High-performance servers, databases, and storage engines all face the same
bottleneck: how to perform massive amounts of I/O without drowning in system
call overhead. Linux and Windows have taken fundamentally different approaches
to this problem, and the gap has widened significantly since Linux 5.1 introduced
io_uring in 2019.
io_uring is a Linux kernel interface for asynchronous I/O built around two
lock-free ring buffers shared between user space and the kernel: a submission
queue (SQ) and a completion queue (CQ). The application pushes I/O requests
into the SQ, and the kernel delivers results into the CQ — all without system
calls in the hot path.
Key properties:
- Zero-copy submission — requests are written directly into shared memory.
No
syscall envelope is needed per operation once the rings are set up.
- Batching — a single
io_uring_enter() call can submit hundreds of
operations and reap completions at the same time.
- Polled mode — for ultra-low-latency NVMe workloads, the kernel can
busy-poll for completions, eliminating interrupt overhead entirely.
- Registered buffers and file descriptors — pre-registering resources
removes repeated kernel lookups, shaving microseconds per operation.
- Linked operations — chains of dependent I/O operations can be submitted
as a single unit, executed in sequence by the kernel.
- Fixed-size, pre-allocated rings — no allocations on the hot path.
Windows offers several overlapping async I/O mechanisms, each from a different era:
IOCP, introduced in Windows NT 3.5 (1994), is the primary high-performance
async I/O mechanism on Windows. An application creates a completion port, associates
file handles with it, issues overlapped I/O operations, and dequeues completions
from the port.
- Thread-pool aware — the kernel limits concurrency to avoid context-switch storms.
- Well integrated with Winsock for network I/O.
- Every I/O operation is a system call. There is no batching or shared-memory shortcut.
The foundation under IOCP. Each I/O call takes an OVERLAPPED structure and
completes asynchronously. Completion notification comes via IOCP, event objects,
or alertable wait (APC). The per-operation system call overhead remains.
Introduced in Windows 8 / Server 2012, RIO is Microsoft's attempt at a
higher-performance network I/O path. It pre-registers buffers and uses
submission/completion queues — conceptually similar to io_uring but limited
to network sockets only. RIO never gained wide adoption and is rarely used
outside of specialized financial trading applications.

Target pointing data:
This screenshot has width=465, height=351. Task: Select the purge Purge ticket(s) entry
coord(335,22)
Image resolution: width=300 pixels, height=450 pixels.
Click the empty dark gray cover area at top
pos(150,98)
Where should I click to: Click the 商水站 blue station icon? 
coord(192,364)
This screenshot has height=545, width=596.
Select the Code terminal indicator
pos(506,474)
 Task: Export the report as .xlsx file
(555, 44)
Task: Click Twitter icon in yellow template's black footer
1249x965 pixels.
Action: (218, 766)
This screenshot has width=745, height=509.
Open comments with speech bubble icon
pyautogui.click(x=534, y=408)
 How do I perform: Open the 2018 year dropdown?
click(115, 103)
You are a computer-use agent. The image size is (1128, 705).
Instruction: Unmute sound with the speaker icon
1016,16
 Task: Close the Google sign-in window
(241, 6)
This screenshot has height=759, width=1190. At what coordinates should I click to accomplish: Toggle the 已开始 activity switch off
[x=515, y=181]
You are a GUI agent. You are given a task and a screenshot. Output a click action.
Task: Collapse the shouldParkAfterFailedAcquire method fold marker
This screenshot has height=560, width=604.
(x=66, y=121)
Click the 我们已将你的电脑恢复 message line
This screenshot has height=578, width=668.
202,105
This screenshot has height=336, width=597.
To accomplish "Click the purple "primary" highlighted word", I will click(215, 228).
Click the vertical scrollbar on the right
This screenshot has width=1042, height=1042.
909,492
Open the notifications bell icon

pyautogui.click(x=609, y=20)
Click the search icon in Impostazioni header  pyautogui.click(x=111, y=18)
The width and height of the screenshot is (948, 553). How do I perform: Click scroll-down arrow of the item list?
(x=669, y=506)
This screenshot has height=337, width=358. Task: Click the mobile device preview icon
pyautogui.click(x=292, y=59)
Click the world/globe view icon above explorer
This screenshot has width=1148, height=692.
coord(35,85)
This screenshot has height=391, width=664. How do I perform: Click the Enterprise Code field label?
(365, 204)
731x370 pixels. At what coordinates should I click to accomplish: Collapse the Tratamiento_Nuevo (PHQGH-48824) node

• _DIRECTIONS_:
1. Translate this sentence from the text on asynchronous I/O into Spanish: "IOCP, introduced in Windows NT 3.5 (1994), is the primary high-performance async I/O mechanism on Windows."
2. According to the text on asynchronous I/O, which Linux version introduced io_uring?
3. Repeat everything in the text on asynchronous I/O from "- Registered buffers" down to "avoid context-switch storms.".
The items are separate material and are unrelated to the text on asynchronous I/O.

• _SOLUTION LIST_:
1. IOCP, introducido en Windows NT 3.5 (1994), es el principal mecanismo de E/S asíncrona de alto rendimiento en Windows.

2. Linux 5.1, in 2019.

3.
- Registered buffers and file descriptors — pre-registering resources
removes repeated kernel lookups, shaving microseconds per operation.
- Linked operations — chains of dependent I/O operations can be submitted
as a single unit, executed in sequence by the kernel.
- Fixed-size, pre-allocated rings — no allocations on the hot path.
Windows offers several overlapping async I/O mechanisms, each from a different era:
IOCP, introduced in Windows NT 3.5 (1994), is the primary high-performance
async I/O mechanism on Windows. An application creates a completion port, associates
file handles with it, issues overlapped I/O operations, and dequeues completions
from the port.
- Thread-pool aware — the kernel limits concurrency to avoid context-switch storms.